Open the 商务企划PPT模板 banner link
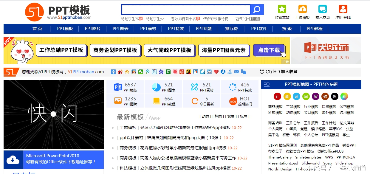Viewport: 370px width, 174px height. point(115,50)
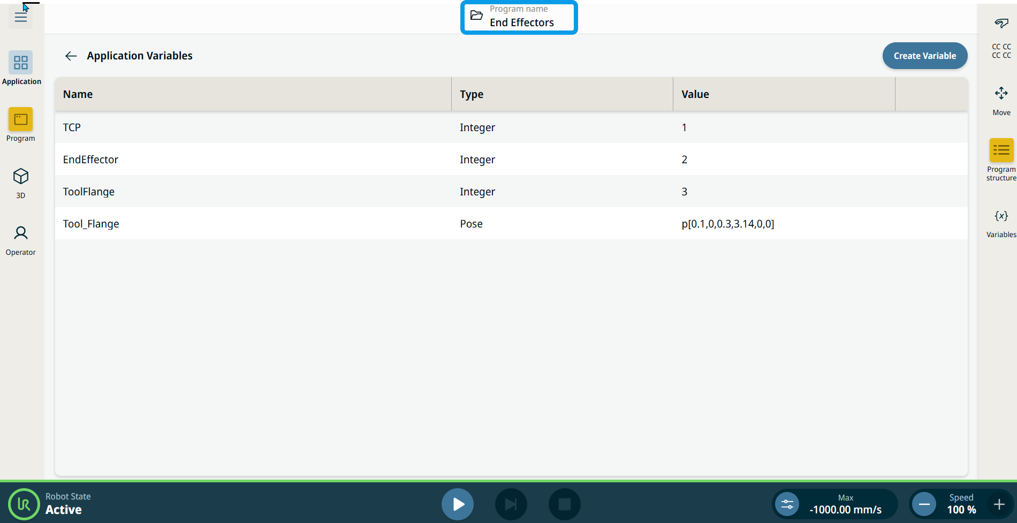Open the Application tab
Viewport: 1017px width, 523px height.
coord(21,67)
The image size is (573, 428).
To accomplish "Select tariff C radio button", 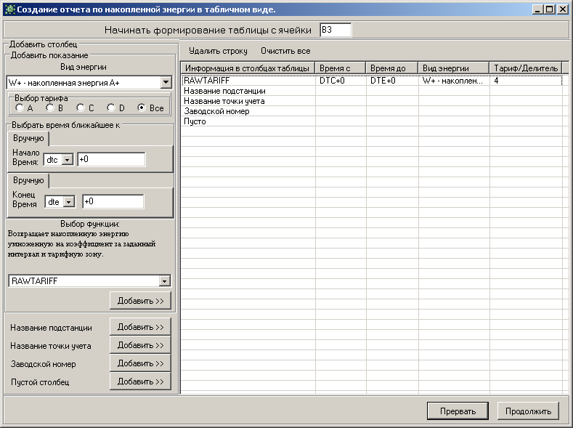I will pyautogui.click(x=81, y=108).
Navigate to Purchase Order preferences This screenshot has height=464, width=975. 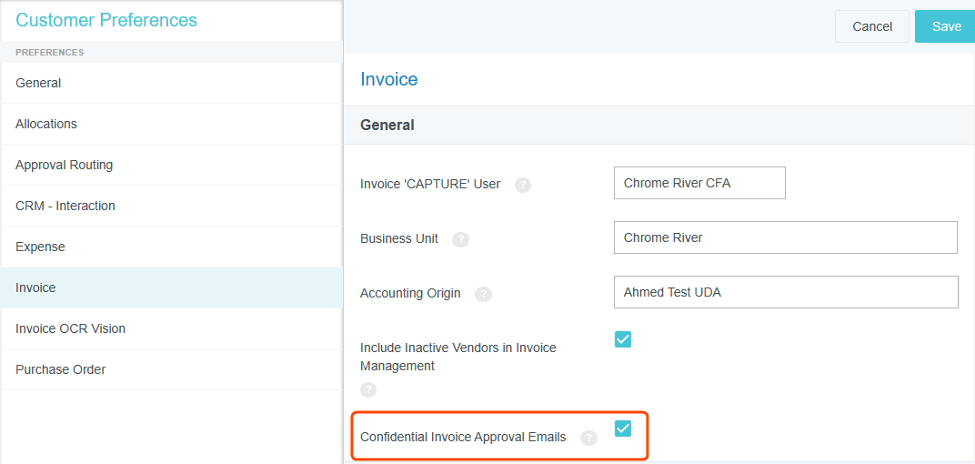(61, 369)
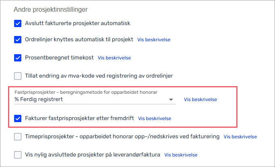
Task: Check Vis nylig avsluttede prosjekter checkbox
Action: (18, 154)
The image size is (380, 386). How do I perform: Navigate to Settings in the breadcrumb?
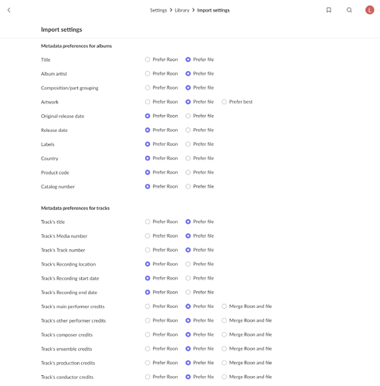pyautogui.click(x=158, y=10)
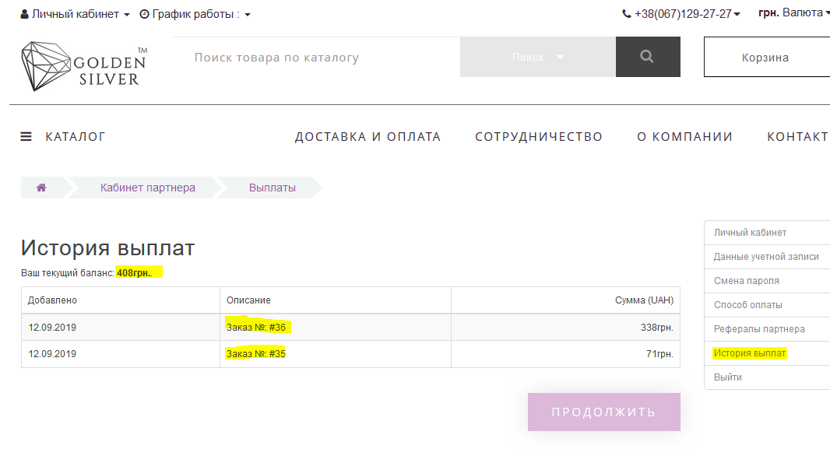
Task: Open Смена пароля in sidebar
Action: [746, 281]
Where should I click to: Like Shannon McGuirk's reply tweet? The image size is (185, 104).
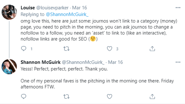pyautogui.click(x=110, y=97)
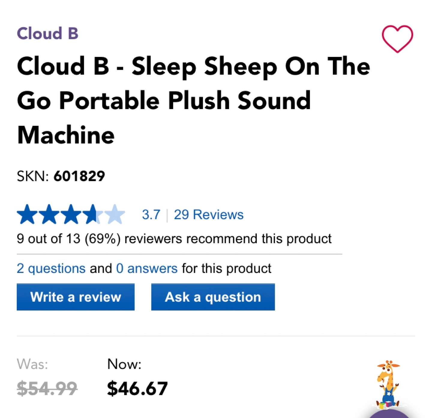The width and height of the screenshot is (432, 418).
Task: Click the crossed-out $54.99 price
Action: coord(47,388)
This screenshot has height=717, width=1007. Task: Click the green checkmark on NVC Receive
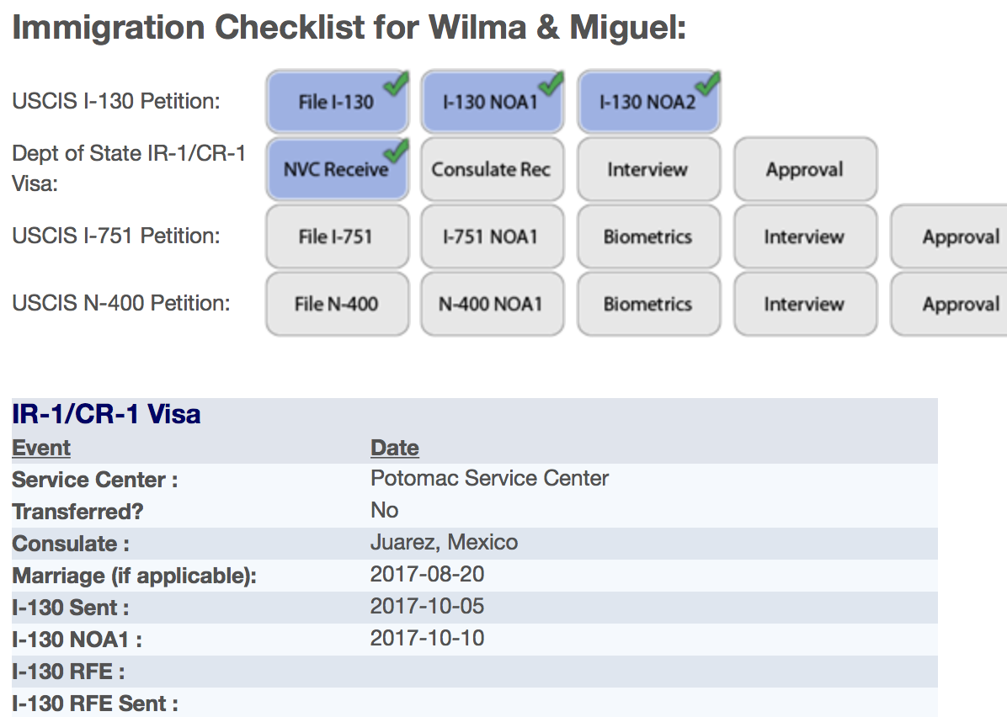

^^^^^^^^

Would you restate word for word only the lines from the one containing "The image size is (380, 386)." to the final line of the material, both ends included, without any pictures?

§ **REPLY TO THE EXERCISE**
The image size is (380, 386). How do I perform: Navigate to Settings in the breadcrumb?
pyautogui.click(x=158, y=10)
Task: Open Смена пароля in sidebar
Action: [746, 281]
Where should I click to: Like Shannon McGuirk's reply tweet? The image size is (185, 104).
pyautogui.click(x=110, y=97)
The width and height of the screenshot is (432, 418).
Task: Click the crossed-out $54.99 price
Action: coord(47,388)
This screenshot has height=717, width=1007. Task: Click the green checkmark on NVC Receive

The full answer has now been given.